Records in a dataset:
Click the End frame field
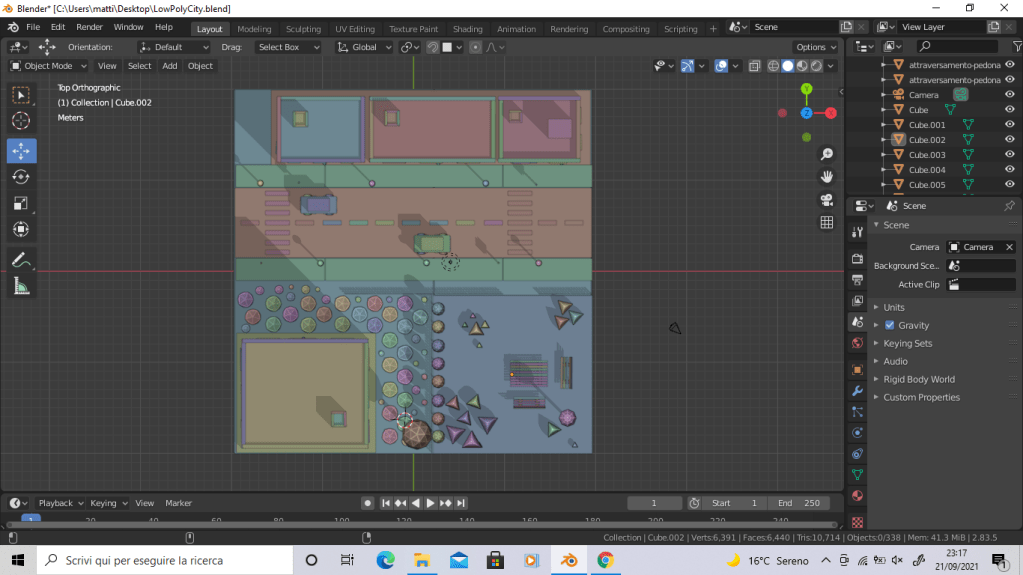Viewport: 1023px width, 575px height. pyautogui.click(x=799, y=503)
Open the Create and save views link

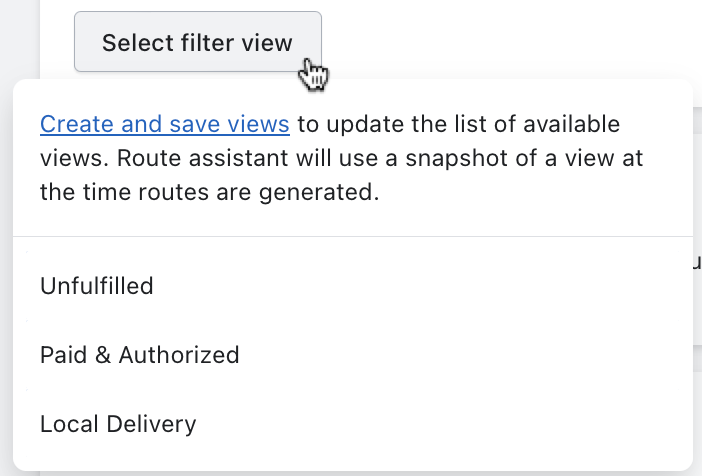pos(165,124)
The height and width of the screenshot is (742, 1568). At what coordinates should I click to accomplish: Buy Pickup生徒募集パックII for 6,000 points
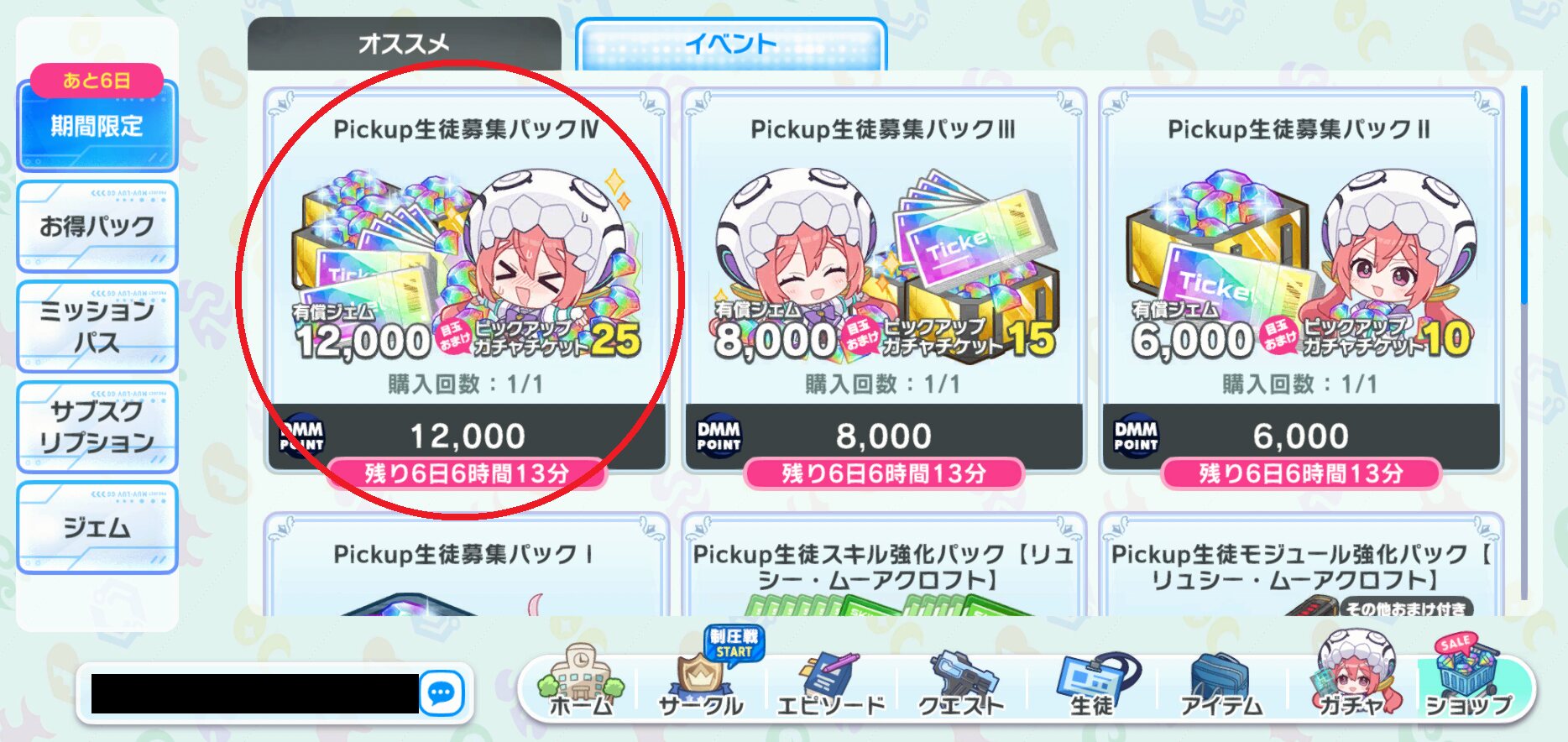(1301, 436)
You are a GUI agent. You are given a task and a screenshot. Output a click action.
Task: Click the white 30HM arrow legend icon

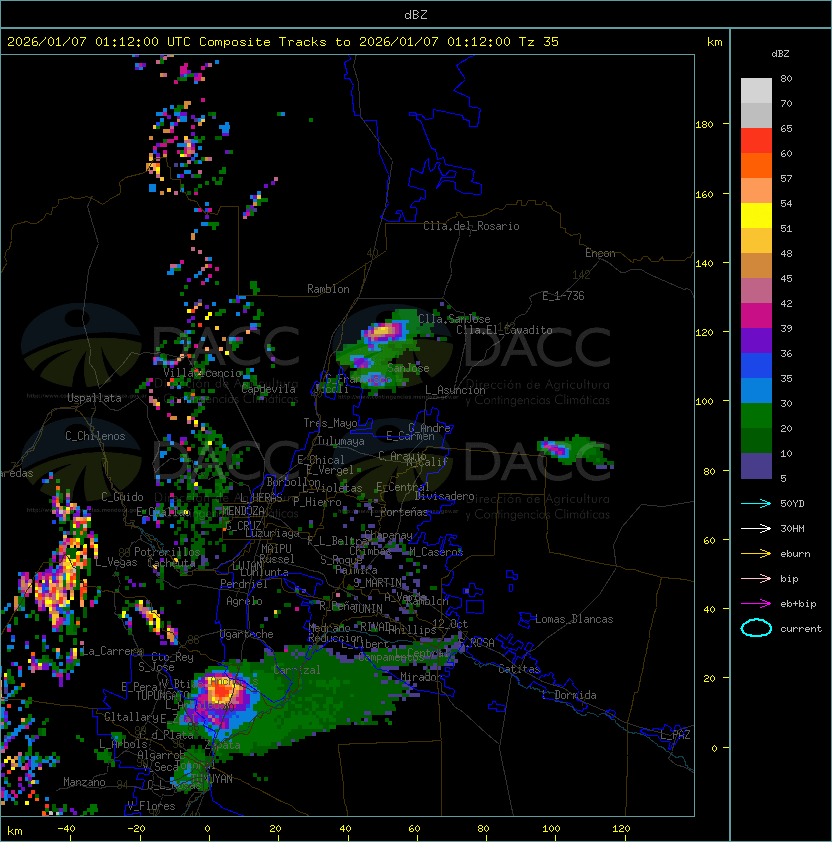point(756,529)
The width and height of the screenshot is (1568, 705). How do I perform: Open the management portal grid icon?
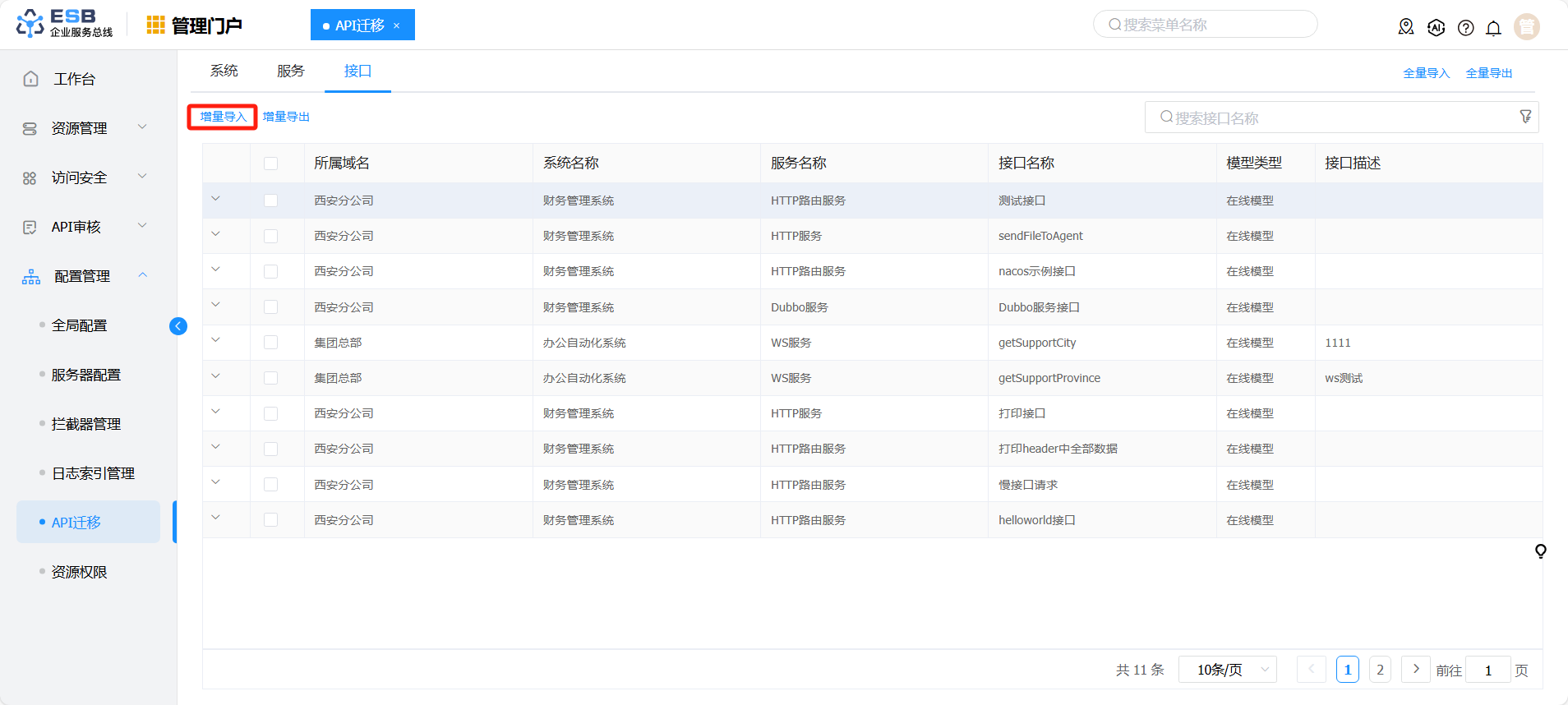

Exercise description:
Rewrite the data from the line containing "Open the Create and save views link" through the line containing "point(756,529)" as a JSON list of strings, one string per line, skipping blank lines and leaving out the pictures.

Solution to this exercise:
[
  "Open the Create and save views link",
  "pos(165,124)",
  "The height and width of the screenshot is (742, 1568). At what coordinates should I click to accomplish: Buy Pickup生徒募集パックII for 6,000 points",
  "(1301, 436)",
  "You are a GUI agent. You are given a task and a screenshot. Output a click action.",
  "Task: Click the white 30HM arrow legend icon",
  "point(756,529)"
]